BBC accused of 'institutionalised homophobia'

The BBC is "almost endemically" homophobic in its portrayal of gay and lesbians across a range of programmes, a report concluded.

Presenters such as Anne Robinson, Jeremy Clarkson, and Radio 1 DJ Chris Moyles were among those criticised in a study for the gay rights group Stonewall.

The report also found "low-level homophobia" was institutionalised throughout factual and entertainment programming on the BBC. A monitoring exercise by researchers at the University of Leeds found that, during 168 hours of programming, only 0.4 per cent of the output tackled gay and lesbian issues and 80 per cent of that coverage was deemed negative.

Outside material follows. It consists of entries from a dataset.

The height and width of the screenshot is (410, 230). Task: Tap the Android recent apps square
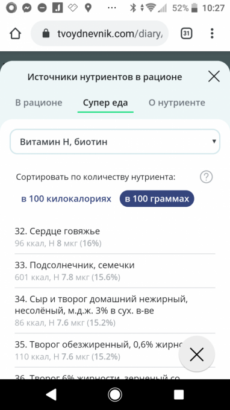point(179,394)
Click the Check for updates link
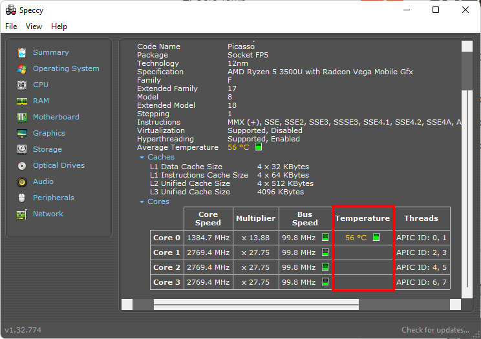481x339 pixels. (435, 330)
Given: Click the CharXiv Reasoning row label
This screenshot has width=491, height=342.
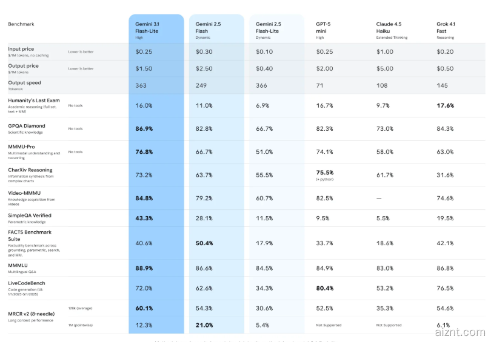Looking at the screenshot, I should coord(30,170).
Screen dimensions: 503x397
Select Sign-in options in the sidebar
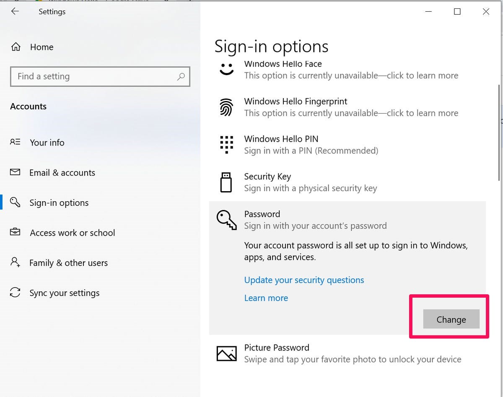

Focus groups singled out the BBC as the worst broadcaster in terms of its portrayal of gay men and women and issues surrounding them. Ben Summerskill, chief executive of Stonewall, said: "At a time when the BBC is seeking renewal of its charter, it is difficult to argue that 1.5 million gay households should be expected to continue making such a substantial contribution to channels on which their real lives are hardly reflected and which are often punctuated with derisive and demeaning depictions of them."

The researchers watched 168 hours of programming on BBC1 and BBC2, broadcast between 7pm and 10pm over a period of eight weeks. During that time, lesbian and gays, references to them, or related issues featured in just 38 minutes of coverage, of which 32 were deemed derogatory or offensive and just six minutes were deemed positive. Robinson came in for criticism for repeatedly using gay innuendo to belittle a contestant on The Weakest Link - Celebrity Chefs.

The presenter asked a contestant: "What do you do in your restaurant - just mince around?" She then asked him: "Before you go, and bear in mind that this is a family show, what's the strangest thing you've ever put in your mouth?"

The report said it was not unusual to hear the Top Gear presenter Jeremy Clarkson unfavourably describing cars as "gay". Chris Moyles treated gay people "like zoo animals".

Focus groups of gays and heterosexuals said that when homosexuality was portrayed in soap operas or dramas on the BBC, it was clichéd and centred on characters either in crisis about their sexual orientation or as promiscuous predators trying to seduce a straight person. Once their "coming out" or sexually orientated storylines were over, they were commonly written out, the report said.

Other channels were seen as portraying gay and lesbian people in a more positive light. Shows such as Channel 4's Queer as Folk and ITV's Bad Girls were among those praised.